Elle n’a pas besoin d’un événement déclencheur, ni d’une tempête émotionnelle, ni d’une décision radicale à prendre.
Elle se glisse simplement dans un instant calme, entre deux pensées, quand l’âme chuchote doucement : « Et si on s’écoutait un peu ? »
Prends une feuille. Pas la plus belle. Pas la plus parfaite. Juste une feuille prête à accueillir ce qui cherche à sortir.
Prends un stylo, et laisse tomber l’idée d’écrire “bien”. Ici, il ne s’agit pas de style, mais de vérité.
Avant d’écrire, fais une pause. Pose une main sur ton cœur. Respire profondément. Et accepte ceci :tu n’as rien à prouver, rien à expliquer, rien à justifier.

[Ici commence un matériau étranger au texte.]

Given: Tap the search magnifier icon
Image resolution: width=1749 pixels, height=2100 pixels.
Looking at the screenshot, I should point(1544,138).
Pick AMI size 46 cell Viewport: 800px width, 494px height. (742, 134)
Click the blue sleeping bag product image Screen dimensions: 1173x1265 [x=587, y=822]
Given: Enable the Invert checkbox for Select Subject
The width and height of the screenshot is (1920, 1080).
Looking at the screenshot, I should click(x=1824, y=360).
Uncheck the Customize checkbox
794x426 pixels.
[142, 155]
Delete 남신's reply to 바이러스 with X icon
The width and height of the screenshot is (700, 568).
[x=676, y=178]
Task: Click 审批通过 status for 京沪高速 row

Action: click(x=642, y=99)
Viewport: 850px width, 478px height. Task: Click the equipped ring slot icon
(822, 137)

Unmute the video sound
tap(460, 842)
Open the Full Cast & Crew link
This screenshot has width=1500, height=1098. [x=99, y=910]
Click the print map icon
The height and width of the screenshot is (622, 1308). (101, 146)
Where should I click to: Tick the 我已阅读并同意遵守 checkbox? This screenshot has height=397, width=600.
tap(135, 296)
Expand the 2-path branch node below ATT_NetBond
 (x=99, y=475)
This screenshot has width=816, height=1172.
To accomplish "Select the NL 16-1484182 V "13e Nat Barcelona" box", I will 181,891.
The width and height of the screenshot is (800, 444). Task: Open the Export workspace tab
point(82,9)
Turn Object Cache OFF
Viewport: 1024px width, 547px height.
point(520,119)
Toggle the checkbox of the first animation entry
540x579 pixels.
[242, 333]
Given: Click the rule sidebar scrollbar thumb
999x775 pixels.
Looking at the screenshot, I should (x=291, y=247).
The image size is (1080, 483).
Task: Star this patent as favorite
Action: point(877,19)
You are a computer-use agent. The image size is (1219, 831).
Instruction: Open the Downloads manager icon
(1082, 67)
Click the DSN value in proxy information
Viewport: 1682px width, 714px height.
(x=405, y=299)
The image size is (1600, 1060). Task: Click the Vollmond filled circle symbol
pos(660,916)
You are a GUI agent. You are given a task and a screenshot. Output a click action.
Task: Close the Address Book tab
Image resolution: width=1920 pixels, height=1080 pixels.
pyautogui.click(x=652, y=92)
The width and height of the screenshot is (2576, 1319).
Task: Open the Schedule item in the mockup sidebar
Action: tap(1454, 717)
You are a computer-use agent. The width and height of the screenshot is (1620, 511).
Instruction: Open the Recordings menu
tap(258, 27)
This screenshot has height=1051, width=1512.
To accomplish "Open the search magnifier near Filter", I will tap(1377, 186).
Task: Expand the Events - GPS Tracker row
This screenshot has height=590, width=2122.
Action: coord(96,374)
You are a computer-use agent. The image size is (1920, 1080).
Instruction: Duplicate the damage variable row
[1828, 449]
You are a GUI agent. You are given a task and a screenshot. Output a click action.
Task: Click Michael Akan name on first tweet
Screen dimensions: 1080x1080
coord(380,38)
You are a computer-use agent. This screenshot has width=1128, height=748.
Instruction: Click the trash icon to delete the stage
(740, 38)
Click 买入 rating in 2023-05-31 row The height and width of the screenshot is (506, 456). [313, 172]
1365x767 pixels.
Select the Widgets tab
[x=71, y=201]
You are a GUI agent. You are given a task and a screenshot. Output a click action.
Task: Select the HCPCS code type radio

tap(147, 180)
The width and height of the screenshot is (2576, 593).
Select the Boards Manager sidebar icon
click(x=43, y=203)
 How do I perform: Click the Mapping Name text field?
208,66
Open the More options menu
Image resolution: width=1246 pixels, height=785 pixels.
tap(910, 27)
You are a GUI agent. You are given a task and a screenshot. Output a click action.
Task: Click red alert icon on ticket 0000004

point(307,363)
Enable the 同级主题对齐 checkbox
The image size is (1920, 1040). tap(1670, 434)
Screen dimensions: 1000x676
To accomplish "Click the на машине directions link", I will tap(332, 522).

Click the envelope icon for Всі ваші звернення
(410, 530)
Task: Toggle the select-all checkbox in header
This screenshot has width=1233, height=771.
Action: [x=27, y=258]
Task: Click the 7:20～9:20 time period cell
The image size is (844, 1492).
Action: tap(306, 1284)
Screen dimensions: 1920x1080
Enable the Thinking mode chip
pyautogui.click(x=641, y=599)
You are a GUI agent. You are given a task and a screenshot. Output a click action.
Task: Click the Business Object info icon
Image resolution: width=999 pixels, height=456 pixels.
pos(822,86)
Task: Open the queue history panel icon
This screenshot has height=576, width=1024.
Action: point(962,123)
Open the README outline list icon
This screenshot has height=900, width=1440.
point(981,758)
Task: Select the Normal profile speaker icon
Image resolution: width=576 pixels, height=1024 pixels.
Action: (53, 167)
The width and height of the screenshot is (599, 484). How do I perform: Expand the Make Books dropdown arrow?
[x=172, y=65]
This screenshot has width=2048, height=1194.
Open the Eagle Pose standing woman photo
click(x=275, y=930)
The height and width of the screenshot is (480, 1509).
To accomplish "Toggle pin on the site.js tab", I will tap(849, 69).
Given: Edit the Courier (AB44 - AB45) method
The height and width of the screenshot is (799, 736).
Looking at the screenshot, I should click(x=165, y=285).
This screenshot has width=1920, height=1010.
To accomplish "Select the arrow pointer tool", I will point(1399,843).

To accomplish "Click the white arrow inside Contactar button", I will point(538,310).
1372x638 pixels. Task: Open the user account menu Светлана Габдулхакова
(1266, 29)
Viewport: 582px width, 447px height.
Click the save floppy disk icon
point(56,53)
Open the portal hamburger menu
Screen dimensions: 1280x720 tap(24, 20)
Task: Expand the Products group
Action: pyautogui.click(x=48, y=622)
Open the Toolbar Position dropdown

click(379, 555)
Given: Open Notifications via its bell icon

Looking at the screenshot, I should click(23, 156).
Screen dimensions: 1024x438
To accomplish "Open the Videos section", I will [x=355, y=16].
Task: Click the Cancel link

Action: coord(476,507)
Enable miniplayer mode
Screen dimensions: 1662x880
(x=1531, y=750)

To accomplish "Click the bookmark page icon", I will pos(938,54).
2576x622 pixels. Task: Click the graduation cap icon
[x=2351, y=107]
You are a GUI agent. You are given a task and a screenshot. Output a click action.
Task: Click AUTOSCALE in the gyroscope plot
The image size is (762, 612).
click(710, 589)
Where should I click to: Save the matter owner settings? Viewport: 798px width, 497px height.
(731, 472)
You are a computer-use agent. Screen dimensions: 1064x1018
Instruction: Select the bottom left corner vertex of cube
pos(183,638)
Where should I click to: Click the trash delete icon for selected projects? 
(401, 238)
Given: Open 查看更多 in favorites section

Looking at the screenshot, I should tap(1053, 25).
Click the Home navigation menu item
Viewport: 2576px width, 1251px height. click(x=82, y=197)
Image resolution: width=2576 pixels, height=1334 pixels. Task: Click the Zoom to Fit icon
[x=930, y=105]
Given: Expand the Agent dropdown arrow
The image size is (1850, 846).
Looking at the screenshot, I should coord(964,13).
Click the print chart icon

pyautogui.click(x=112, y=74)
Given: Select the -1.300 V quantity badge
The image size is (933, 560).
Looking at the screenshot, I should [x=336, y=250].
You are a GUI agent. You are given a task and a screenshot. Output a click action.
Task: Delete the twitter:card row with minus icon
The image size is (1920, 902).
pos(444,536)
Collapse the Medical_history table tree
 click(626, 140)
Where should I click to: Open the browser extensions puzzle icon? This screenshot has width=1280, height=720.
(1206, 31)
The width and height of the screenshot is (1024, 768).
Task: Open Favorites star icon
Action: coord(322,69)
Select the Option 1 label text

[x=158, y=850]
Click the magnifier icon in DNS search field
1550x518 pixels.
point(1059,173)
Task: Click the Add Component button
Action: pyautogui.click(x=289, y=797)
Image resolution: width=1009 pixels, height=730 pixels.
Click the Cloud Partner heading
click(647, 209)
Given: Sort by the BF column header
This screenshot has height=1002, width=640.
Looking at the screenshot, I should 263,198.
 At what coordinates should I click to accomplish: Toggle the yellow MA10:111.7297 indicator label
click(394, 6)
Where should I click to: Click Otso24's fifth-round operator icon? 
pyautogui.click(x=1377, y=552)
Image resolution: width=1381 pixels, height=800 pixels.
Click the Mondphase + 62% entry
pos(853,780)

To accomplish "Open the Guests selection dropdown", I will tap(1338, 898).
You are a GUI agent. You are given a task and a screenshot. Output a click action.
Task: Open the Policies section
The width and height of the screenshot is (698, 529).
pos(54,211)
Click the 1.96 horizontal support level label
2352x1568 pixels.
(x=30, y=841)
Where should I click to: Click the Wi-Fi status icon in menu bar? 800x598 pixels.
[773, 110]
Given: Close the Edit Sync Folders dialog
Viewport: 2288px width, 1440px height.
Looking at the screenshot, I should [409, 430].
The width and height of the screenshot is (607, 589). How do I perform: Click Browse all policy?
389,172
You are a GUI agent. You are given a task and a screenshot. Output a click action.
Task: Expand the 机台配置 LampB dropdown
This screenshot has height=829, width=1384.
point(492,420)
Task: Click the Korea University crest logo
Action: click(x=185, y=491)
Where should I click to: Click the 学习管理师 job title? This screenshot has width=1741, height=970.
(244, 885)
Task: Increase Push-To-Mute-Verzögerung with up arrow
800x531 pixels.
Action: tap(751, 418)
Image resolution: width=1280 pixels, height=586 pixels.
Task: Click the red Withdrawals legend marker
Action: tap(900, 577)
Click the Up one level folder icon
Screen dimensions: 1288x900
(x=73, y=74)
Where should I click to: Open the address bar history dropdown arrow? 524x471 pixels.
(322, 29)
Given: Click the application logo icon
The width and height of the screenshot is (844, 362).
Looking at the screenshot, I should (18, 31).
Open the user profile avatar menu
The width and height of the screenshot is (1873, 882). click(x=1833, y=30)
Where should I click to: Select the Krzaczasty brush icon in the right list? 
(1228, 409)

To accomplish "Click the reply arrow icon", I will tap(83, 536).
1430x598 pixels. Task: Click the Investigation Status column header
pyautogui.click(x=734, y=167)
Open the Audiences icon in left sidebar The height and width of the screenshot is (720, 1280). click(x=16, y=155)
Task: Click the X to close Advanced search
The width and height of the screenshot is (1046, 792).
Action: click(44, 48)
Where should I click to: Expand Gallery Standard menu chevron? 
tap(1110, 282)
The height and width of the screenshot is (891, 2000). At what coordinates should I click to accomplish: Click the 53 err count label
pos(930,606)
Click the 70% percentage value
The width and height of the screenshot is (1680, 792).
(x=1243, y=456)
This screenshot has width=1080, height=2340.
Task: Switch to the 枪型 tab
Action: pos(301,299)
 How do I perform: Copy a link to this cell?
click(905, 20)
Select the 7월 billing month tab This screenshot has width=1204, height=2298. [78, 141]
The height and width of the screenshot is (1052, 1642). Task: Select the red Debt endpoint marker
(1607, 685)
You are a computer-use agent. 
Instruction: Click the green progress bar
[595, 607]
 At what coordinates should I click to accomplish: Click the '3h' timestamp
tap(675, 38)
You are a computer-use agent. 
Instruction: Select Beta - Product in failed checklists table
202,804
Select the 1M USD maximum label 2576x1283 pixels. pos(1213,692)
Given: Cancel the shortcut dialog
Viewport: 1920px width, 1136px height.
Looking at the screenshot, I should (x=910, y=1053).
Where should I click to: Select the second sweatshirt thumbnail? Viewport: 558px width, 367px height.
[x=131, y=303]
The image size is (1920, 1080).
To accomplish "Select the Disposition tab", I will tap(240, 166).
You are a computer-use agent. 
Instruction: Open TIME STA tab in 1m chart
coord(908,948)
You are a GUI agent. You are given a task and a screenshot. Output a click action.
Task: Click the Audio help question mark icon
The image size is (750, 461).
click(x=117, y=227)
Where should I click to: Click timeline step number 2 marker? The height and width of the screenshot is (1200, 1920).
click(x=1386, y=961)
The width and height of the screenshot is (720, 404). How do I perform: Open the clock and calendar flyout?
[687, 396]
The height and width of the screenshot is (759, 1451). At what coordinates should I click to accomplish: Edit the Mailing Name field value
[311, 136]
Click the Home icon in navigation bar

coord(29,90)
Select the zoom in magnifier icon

Écris comme on parle à quelqu’un qu’on aime profondément. Écris ce que tu ressens, même si c’est flou. Écris ce que tu tais, même si c’est maladroit. Écris ce que tu espères, même si tu n’y crois pas encore tout à fait.
Lâcher prise, ici, ce n’est pas forcer le message. Ce n’est pas décider à l’avance de ce qui doit être dit. C’est laisser la main suivre le cœur, sans corriger, sans relire, sans juger.
Il n’y a pas de bonne longueur. Pas de bon moment. Pas de bonne raison.
La lettre à soi existe précisément parce qu’elle n’a pas besoin d’exister.
Une fois la lettre terminée, plie-la.
Tu peux la garder, la cacher, la relire plus tard…ou ne jamais la relire.
Tu peux aussi la brûler, comme un symbole doux et puissant de confiance :confiance dans le fait que ce qui devait être dit l’a été.
Ce rituel n’est pas une solution. Il ne promet rien.
C’est une rencontre. Un espace où tu te permets enfin d’être entière, sans masque, sans attente.
Et parfois, c’est largement suffisant.